15

I have an html document, and I want to pull the tables out of this document and return them as arrays. I'm picturing 2 functions, one that finds all the html tables in a document, and a second one that turns html tables into 2-dimensional arrays.

Something like this:

htmltables = get_tables(htmldocument)
for table in htmltables:
    array=make_array(table)

There's 2 catches: 1. The number tables varies day to day 2. The tables have all kinds of weird extra formatting, like bold and blink tags, randomly thrown in.

Thanks!

Zach
  • 29,791
  • 35
  • 142
  • 201

3 Answers3

21

Use BeautifulSoup (I recommend 3.0.8). Finding all tables is trivial:

import BeautifulSoup

def get_tables(htmldoc):
    soup = BeautifulSoup.BeautifulSoup(htmldoc)
    return soup.findAll('table')

However, in Python, an array is 1-dimensional and constrained to pretty elementary types as items (integers, floats, that elementary). So there's no way to squeeze an HTML table in a Python array.

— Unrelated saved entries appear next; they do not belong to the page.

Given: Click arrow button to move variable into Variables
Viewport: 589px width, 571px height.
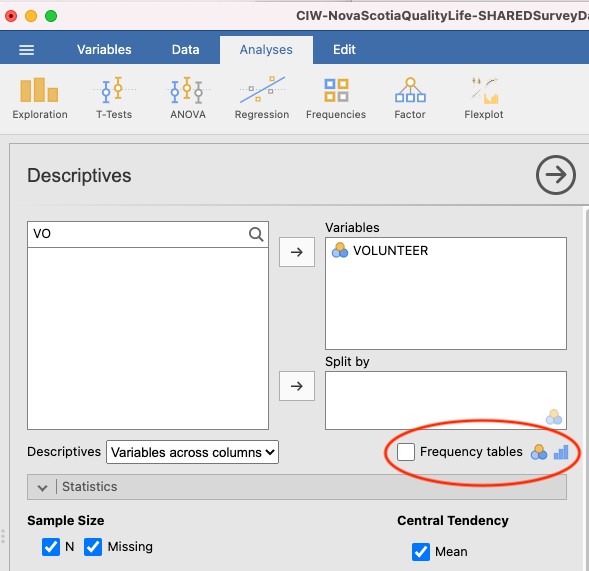Looking at the screenshot, I should 297,252.
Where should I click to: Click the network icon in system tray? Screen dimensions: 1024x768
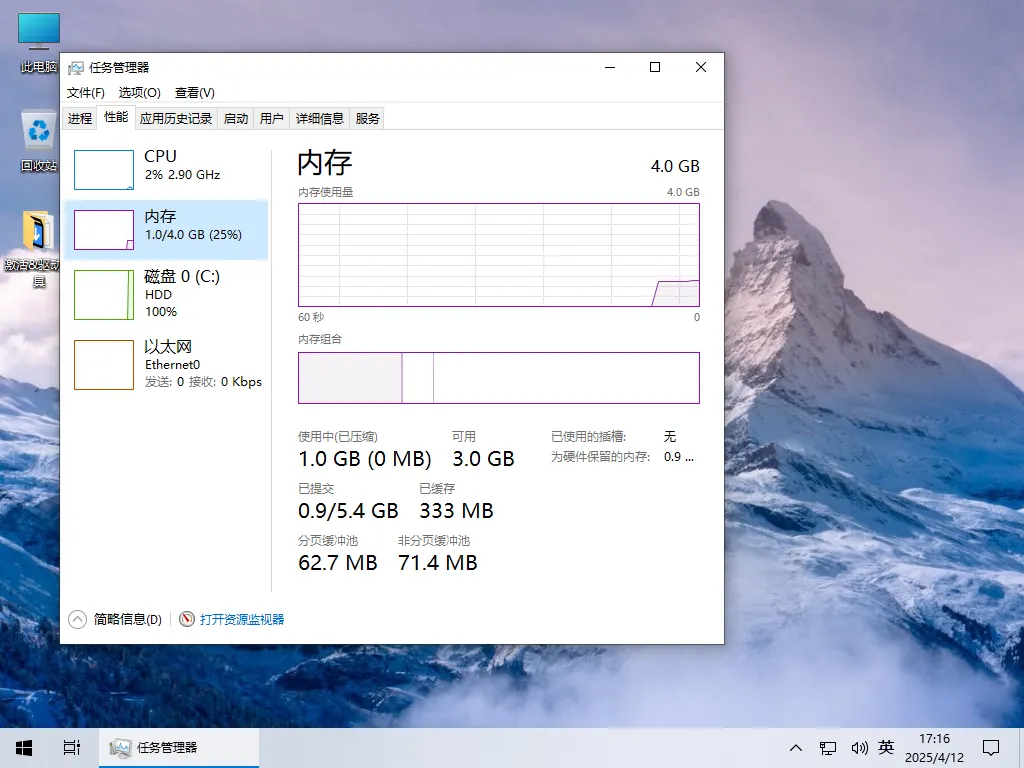pyautogui.click(x=828, y=747)

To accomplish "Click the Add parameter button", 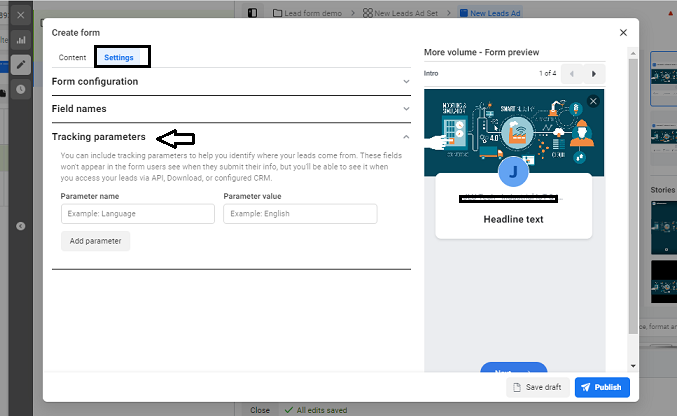I will 95,241.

Maybe you mean a Python list instead? That's also 1-dimensional, but anything can be an item, so you could have a list of lists (one sublist per tr tag, I imagine, containing one item per td tag).

That would give:

def makelist(table):
  result = []
  allrows = table.findAll('tr')
  for row in allrows:
    result.append([])
    allcols = row.findAll('td')
    for col in allcols:
      thestrings = [unicode(s) for s in col.findAll(text=True)]
      thetext = ''.join(thestrings)
      result[-1].append(thetext)
  return result

This may not yet be quite what you want (doesn't skip HTML comments, the items of the sublists are unicode strings and not byte strings, etc) but it should be easy to adjust.

Alex Martelli
  • 854,459
  • 170
  • 1,222
  • 1,395
  • 2
    Beautiful soup is great and easy! Also try using lxml+xpath if looking for more speed. – Jon W May 20 '10 at 02:41
  • @user, always glad to help. If it's so good an answer to your question, you should "accept" it (by clicking the checkmark-shaped icon below the number of votes on the answer's upper left) -- that's a key part of SO's etiquette!-) – Alex Martelli May 20 '10 at 04:05
  • One more question: what if the table has a header row? – Zach May 20 '10 at 04:08
  • That would have `th` items rather than `td`, so the corresponding sublist in `result` would be empty -- you could just add `if not result[-1]: del result[-1]` after the `for col` loop to remove such empty rows, for example. – Alex Martelli May 20 '10 at 04:15
  • what if I'd like to include those header rows in the list? – Zach May 20 '10 at 04:31
  • Then you'll need to look for `th` as well as `td`. – Alex Martelli May 20 '10 at 04:35
  • Here's what I'm using, to include the header rows: allcols = row.findAll(re.compile('(td)|(th)')) – Zach May 20 '10 at 19:02
  • @user, yep, good idea, "finding" a RE rather than just a string is quite a good way to "look for th as well as td" as I recommended. – Alex Martelli May 20 '10 at 22:45
  • Panda's is the better option since it handles headers, colspan, and rowspan natively. https://pandas.pydata.org/pandas-docs/stable/reference/api/pandas.read_html.html "This function attempts to properly handle colspan and rowspan attributes. If the function has a argument, it is used to construct the header, otherwise the function attempts to find the header within the body (by putting rows with only elements into the header)." – user12989841 Mar 06 '22 at 01:31
11

Pandas can extract all of the tables in your html to a list of dataframes right out of the box, saving you from having to parse the page yourself (reinventing the wheel). A DataFrame is a powerful type of 2-dimensional array.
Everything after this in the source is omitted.